■ **A fazer**:
**a.** Liste todas as pessoas mencionadas pelo nome no trecho sobre drag queens.
**b.** Transcreva literalmente o trecho sobre drag queens desde "Certa noite de" até "padrões estéticos hegemônicos.", inclusive.

------ Trecho ------

As drags não conhecem o paraíso

“Os dragões não cabem nesses pequenos mundos de paredes invioláveis para o que não é visível”, escreveu Caio Fernando Abreu, no livro “Os dragões não conhecem o paraíso”, em que o autor trata de personagens à margem da sociedade, tais como homossexuais. São, no seu entendimento, os “dragões”.

Certa noite de terça-feira, eu fui performar no Âncora do Marujo, um dos mais importantes bares da cultura LGBTQIA+ de Salvador, quando nesse dia da semana era apresentada “A terça mais estranha do mundo”, sob o comando de Malayka SN, do Coletivo “Casa Monxtra”. Nessa noite, em especial, conheci uma drag queen cujo nome era “Dragona”. Sua estética não se conformava à hegemonia de feminilidade, e “Dragona” tanto me remeteu ao aumentativo de drag quanto a um ser poderoso como um dragão. Além disso, “dragão” se refere, em termos coloquiais, a uma pessoa que é feia, fora dos padrões estéticos hegemônicos.

------ Extrato de dados ------

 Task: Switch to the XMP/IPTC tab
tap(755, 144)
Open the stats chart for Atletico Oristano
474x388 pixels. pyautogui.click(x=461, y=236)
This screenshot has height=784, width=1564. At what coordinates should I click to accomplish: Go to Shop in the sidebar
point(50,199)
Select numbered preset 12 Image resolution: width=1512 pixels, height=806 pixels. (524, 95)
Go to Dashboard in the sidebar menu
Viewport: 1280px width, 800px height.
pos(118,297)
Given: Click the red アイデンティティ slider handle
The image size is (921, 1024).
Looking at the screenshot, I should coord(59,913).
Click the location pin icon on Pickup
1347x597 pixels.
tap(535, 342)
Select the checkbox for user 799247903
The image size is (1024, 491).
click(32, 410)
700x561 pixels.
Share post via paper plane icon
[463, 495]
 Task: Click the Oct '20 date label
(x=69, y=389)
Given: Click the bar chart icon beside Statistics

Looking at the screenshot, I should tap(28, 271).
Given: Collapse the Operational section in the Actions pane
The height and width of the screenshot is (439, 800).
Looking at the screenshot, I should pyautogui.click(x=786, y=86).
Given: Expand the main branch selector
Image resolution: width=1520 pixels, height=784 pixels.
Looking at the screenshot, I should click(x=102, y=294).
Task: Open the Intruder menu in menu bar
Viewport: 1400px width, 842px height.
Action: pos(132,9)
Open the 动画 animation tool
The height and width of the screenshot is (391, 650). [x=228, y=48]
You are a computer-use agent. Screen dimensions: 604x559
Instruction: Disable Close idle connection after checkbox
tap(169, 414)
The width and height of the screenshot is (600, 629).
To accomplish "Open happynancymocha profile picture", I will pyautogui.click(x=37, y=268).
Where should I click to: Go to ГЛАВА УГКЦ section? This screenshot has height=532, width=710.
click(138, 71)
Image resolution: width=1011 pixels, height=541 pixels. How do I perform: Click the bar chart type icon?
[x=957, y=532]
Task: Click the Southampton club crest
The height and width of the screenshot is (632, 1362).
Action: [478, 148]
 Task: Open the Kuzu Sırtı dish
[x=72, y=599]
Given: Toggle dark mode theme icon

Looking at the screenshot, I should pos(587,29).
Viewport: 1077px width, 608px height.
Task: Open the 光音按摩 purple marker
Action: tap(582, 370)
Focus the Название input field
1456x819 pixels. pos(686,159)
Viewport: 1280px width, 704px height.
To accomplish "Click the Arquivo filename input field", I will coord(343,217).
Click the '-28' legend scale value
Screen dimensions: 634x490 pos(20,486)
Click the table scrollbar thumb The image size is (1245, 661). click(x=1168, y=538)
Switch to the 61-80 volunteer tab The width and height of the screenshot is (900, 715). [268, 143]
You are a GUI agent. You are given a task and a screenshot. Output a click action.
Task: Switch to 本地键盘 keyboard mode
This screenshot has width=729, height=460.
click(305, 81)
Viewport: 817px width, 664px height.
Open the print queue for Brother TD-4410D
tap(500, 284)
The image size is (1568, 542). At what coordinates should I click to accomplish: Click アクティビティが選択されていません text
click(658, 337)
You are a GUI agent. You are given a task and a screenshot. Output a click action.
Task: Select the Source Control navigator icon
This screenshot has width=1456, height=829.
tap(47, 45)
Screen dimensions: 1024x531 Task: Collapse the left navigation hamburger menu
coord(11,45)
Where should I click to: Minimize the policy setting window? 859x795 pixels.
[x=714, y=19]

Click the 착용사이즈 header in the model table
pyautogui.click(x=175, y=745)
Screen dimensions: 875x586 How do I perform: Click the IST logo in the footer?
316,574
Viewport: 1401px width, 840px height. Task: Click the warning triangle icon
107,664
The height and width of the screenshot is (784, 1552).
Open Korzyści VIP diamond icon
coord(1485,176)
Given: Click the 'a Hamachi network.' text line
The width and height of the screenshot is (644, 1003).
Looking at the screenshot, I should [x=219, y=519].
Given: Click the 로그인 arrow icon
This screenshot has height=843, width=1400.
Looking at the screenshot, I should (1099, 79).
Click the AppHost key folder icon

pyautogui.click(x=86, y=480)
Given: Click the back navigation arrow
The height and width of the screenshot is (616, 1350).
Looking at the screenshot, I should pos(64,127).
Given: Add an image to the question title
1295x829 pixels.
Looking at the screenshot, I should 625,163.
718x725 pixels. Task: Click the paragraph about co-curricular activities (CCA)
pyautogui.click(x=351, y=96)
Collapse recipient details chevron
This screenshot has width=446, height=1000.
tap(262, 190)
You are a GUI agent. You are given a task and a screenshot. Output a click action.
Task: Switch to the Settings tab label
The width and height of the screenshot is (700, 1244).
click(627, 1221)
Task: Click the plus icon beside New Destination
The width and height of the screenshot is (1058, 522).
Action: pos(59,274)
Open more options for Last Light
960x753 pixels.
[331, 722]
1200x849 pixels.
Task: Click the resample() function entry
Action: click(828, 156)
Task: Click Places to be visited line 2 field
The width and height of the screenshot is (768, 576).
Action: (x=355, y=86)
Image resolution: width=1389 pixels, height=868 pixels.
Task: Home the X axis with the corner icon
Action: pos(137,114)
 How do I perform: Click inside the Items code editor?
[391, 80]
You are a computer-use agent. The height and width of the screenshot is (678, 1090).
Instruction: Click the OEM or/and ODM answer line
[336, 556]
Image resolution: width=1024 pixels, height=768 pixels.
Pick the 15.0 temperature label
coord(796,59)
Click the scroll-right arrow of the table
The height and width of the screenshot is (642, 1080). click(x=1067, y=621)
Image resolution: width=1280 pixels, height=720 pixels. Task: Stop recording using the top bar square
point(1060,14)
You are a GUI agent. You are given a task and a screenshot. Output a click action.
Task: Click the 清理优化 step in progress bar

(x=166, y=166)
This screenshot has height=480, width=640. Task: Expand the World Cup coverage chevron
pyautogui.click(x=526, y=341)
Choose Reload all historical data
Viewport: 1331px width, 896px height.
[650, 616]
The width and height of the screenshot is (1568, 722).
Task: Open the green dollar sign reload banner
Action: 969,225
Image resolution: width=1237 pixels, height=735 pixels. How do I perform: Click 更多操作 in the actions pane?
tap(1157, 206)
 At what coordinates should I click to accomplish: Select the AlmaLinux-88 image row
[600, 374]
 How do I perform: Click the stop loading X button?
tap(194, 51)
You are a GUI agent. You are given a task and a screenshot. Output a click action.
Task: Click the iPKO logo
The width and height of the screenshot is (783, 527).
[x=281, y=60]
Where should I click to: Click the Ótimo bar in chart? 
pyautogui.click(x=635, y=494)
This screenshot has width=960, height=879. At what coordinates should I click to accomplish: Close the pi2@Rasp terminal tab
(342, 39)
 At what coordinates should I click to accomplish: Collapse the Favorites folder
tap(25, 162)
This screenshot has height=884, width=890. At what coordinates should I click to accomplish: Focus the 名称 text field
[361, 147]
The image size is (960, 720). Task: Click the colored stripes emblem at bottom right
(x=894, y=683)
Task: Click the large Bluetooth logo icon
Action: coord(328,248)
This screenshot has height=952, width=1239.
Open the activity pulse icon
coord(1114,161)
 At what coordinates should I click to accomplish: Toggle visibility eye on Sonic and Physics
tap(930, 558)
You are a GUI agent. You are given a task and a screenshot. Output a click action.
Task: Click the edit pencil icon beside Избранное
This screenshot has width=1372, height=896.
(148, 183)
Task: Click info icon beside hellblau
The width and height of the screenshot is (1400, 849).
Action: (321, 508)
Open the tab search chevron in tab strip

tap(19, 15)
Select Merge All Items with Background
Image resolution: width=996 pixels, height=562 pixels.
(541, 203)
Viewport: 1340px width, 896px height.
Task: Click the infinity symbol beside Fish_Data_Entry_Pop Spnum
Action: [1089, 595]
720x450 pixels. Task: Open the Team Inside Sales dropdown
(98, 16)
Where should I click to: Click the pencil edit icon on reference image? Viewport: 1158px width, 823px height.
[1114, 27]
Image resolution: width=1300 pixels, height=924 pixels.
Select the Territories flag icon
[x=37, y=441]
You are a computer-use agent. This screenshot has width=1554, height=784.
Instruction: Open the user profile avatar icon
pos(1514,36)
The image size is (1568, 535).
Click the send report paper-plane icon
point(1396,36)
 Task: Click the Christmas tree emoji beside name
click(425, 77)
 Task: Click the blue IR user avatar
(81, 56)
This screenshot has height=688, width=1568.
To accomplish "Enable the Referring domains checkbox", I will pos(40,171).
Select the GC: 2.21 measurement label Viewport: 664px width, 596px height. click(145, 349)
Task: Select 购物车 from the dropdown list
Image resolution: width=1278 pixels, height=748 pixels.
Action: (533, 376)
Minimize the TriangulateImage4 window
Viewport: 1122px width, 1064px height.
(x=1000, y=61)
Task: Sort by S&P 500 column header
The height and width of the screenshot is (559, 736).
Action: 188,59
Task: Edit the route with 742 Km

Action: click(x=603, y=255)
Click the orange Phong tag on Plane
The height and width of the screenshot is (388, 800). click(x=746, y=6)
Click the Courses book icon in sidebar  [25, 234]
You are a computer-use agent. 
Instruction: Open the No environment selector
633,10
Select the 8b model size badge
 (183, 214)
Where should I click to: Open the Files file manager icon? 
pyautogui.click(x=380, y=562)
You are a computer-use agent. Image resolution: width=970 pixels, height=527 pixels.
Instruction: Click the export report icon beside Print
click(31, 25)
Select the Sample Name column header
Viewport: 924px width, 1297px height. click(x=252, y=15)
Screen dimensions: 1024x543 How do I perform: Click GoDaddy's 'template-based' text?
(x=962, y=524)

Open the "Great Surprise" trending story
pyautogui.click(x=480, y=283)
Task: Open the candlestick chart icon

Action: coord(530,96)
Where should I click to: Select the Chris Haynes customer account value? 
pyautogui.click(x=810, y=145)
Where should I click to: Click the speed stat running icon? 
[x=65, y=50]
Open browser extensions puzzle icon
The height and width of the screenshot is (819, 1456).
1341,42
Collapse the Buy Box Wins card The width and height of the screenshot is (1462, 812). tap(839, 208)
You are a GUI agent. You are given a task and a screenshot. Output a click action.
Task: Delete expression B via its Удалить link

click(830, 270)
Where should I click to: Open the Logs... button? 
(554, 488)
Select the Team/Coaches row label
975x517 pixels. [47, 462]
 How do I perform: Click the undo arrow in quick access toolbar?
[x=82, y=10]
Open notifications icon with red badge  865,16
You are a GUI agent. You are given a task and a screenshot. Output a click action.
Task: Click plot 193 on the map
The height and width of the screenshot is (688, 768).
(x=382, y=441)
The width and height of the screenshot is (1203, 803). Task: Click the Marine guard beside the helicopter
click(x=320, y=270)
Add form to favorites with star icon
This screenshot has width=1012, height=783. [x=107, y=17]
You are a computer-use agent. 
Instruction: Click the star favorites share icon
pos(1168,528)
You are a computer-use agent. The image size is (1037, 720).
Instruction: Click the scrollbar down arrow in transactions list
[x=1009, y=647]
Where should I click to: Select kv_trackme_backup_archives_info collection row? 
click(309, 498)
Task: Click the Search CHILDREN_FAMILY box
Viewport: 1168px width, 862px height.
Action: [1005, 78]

------

■ **Respostas escritas**:
**a.**
- Caio Fernando Abreu
- Malayka SN
- Dragona

**b.**
Certa noite de terça-feira, eu fui performar no Âncora do Marujo, um dos mais importantes bares da cultura LGBTQIA+ de Salvador, quando nesse dia da semana era apresentada “A terça mais estranha do mundo”, sob o comando de Malayka SN, do Coletivo “Casa Monxtra”. Nessa noite, em especial, conheci uma drag queen cujo nome era “Dragona”. Sua estética não se conformava à hegemonia de feminilidade, e “Dragona” tanto me remeteu ao aumentativo de drag quanto a um ser poderoso como um dragão. Além disso, “dragão” se refere, em termos coloquiais, a uma pessoa que é feia, fora dos padrões estéticos hegemônicos.